Do you know, my dear sir, what I like best in your letter? The egotism for which you thought necessary to apologise. I am a rogue at egotism myself; and to be plain, I have rarely or never liked any man who was not. The first step to discovering the beauties of God’s universe is usually a (perhaps partial) apprehension of such of them as adorn our own characters. When I see a man who does not think pretty well of himself, I always suspect him of being in the right. And besides, if he does not like himself, whom he has seen, how is he ever to like one whom he never can see but in dim and artificial presentments?
I cordially reciprocate your offer of a welcome; it shall be at least a warm one. Are you not my first, my only, admirer – a dear tie? Besides, you are a man of sense, and you treat me as one by writing to me as you do, and that gives me pleasure also. Please continue to let me see your work. I have one or two things coming out in the Cornhill: a story called The Sire de Maletroit’s Door in Temple Bar; and a series of articles on Edinburgh in the Portfolio; but I don’t know if these last fly all the way to Melbourne. – Yours very truly,
Robert Louis Stevenson
A Dialogue on Men, Women and Clarissa Harlowe
A Husband and Wife; to whom enter a Bachelor Friend with an armful of books.
The Lady. At last—You have finished it.
The Friend. I am once more thrown upon the world. With the aid of a paper cutter and a pocket handkerchief, I have finished Clarissa Harlowe.
The Lady. Calumniator! Do you mean to say it was uncut.
The Friend. ‘I was the first that ever burst’. And yet this poor copy has been going about the world, with bell and clap dish soliciting readers, since 1811! Alas! how times change! But console yourself: your omissions were happily inspired.
The Lady. It is not a book to read through.

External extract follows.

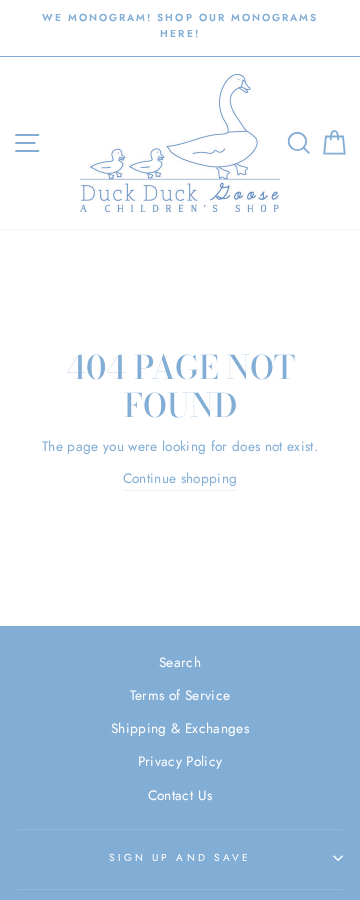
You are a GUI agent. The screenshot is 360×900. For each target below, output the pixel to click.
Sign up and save (180, 857)
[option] (180, 26)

The Husband. And yet your grandmother—
The Lady. No, I will not hear it, I will not hear of her. I have lost some of my self respect by reading the book at all; more, by reading it more than I intended; more still, by confessing I had read it; but if you wish to leave me destitute, remind me of my grandmother! And I remember her in a cap! She kept the place in her bible with her spectacles! No—no; she never could, she shall not have read it.